▶ _Problem details_
In the records that follow, the lines from the one containing "273x128 pixels." to the one containing "Given: Click the share-arrow", inclusive, are to be given again exactly.

▶ _Provided records_

Segment Open

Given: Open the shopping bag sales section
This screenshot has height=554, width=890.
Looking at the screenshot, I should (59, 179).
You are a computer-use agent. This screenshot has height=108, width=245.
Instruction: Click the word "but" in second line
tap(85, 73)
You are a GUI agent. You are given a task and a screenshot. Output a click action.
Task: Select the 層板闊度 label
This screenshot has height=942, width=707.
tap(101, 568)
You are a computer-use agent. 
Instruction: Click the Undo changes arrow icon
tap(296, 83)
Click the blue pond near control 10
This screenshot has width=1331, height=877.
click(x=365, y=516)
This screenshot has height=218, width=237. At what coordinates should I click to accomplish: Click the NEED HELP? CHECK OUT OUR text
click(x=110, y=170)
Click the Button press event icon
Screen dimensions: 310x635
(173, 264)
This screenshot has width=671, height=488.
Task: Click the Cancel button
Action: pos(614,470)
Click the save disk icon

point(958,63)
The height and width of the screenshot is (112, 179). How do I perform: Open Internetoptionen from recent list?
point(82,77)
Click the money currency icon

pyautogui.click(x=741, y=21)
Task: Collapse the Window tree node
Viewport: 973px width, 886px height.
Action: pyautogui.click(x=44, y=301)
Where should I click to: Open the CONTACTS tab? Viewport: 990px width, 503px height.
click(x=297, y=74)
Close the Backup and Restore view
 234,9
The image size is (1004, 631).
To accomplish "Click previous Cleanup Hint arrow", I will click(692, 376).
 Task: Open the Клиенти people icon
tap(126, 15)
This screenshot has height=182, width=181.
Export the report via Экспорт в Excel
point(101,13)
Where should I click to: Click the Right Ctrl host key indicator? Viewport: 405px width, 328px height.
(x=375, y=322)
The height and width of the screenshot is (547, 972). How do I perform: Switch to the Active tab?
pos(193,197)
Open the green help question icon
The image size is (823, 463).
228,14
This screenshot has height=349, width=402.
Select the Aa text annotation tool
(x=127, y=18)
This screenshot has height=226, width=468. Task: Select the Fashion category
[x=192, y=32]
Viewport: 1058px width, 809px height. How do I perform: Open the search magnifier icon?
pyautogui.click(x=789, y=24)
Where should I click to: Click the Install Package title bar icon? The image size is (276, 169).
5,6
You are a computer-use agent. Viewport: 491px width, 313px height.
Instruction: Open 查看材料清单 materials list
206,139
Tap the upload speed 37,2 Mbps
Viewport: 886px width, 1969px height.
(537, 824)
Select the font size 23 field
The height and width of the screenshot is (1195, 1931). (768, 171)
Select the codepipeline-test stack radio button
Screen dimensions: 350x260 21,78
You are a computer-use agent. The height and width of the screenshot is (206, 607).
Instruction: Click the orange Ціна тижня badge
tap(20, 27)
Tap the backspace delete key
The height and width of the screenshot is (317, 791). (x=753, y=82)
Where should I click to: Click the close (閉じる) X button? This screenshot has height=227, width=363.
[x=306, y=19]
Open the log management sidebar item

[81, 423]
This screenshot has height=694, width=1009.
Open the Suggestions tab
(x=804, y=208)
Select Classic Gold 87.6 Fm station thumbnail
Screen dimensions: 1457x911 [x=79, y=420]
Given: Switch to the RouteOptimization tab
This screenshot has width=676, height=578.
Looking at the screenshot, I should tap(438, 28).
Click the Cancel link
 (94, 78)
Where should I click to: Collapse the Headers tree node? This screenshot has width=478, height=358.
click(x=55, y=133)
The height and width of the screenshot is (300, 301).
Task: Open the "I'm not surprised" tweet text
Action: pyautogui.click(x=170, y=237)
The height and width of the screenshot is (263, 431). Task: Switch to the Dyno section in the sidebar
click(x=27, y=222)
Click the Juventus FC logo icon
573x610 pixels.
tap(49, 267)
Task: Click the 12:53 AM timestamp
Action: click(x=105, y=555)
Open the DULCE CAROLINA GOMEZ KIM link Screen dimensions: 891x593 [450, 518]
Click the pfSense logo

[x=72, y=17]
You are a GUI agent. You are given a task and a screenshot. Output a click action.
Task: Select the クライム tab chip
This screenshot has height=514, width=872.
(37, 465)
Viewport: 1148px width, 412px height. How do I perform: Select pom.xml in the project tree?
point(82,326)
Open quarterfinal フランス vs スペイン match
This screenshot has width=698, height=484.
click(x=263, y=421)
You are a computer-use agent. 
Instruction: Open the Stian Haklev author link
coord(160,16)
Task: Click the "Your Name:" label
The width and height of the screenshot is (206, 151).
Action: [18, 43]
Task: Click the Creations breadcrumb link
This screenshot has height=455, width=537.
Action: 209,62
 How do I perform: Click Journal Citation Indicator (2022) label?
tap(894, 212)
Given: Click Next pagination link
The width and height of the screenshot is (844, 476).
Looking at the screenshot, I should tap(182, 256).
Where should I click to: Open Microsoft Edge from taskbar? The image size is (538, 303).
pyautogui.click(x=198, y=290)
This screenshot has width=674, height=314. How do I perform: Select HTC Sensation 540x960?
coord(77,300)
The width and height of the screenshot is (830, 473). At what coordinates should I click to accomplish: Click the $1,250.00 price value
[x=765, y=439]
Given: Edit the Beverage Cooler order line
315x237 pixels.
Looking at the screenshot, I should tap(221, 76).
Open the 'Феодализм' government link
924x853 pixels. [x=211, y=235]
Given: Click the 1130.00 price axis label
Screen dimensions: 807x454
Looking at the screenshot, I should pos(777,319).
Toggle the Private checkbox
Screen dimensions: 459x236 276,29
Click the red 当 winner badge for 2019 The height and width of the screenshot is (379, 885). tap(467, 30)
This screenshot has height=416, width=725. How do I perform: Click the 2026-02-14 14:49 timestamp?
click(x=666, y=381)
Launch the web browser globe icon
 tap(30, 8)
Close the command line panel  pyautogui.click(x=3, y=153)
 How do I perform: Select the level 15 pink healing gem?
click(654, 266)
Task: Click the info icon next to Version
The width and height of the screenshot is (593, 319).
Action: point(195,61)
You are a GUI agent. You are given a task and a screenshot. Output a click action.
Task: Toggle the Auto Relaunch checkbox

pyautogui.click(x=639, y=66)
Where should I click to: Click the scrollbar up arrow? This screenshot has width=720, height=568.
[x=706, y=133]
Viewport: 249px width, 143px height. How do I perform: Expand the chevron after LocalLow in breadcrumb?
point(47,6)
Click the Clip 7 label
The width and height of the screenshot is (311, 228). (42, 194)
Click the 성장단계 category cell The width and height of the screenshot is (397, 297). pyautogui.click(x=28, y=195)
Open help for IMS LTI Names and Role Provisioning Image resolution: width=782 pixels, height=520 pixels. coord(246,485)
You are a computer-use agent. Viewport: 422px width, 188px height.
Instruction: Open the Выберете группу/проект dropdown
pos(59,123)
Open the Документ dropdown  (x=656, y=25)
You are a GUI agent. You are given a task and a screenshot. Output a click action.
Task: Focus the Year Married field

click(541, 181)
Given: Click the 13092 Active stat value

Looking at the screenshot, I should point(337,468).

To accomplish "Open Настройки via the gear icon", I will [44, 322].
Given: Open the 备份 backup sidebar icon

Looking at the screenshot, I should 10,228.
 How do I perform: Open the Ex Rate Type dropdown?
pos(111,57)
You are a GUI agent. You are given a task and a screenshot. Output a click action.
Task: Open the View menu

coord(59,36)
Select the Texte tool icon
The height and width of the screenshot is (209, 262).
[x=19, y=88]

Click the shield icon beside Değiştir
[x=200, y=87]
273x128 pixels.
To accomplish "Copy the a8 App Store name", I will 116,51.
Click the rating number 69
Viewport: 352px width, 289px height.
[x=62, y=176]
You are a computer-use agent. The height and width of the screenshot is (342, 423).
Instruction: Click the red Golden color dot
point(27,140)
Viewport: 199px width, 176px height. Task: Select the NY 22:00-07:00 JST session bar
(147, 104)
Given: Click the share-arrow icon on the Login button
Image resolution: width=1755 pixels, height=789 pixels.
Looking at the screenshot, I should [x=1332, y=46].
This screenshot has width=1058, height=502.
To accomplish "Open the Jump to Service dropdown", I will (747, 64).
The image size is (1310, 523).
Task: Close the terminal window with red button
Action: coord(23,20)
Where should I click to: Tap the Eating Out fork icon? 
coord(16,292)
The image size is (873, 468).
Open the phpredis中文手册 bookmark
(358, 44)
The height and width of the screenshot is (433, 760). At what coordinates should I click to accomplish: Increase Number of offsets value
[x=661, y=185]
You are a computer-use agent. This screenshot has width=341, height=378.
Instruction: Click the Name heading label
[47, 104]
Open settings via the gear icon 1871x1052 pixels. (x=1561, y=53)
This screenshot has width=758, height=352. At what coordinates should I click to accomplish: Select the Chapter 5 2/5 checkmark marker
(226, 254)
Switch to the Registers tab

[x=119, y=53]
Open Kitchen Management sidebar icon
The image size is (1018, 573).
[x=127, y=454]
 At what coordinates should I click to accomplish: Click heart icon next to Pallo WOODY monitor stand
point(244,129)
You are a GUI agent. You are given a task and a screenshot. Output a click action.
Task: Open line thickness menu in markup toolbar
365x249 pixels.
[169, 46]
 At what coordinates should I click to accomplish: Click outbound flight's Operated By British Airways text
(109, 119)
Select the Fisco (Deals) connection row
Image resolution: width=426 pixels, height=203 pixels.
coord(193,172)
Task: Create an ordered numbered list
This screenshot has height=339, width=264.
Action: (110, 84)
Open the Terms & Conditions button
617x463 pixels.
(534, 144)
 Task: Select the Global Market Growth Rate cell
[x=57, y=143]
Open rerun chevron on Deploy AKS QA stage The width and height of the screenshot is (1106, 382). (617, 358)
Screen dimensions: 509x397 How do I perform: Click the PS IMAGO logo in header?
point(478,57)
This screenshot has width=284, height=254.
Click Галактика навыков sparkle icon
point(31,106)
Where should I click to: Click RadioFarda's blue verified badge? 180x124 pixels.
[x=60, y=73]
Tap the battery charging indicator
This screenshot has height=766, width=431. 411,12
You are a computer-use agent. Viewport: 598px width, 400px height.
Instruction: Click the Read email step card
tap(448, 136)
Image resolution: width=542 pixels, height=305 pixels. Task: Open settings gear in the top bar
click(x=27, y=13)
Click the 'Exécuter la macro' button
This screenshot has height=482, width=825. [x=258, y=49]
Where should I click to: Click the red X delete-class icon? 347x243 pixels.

Segment Closed

▶ _Answer to this exercise_
273x128 pixels.
To accomplish "Copy the a8 App Store name", I will 116,51.
Click the rating number 69
Viewport: 352px width, 289px height.
[x=62, y=176]
You are a computer-use agent. The height and width of the screenshot is (342, 423).
Instruction: Click the red Golden color dot
point(27,140)
Viewport: 199px width, 176px height. Task: Select the NY 22:00-07:00 JST session bar
(147, 104)
Given: Click the share-arrow icon on the Login button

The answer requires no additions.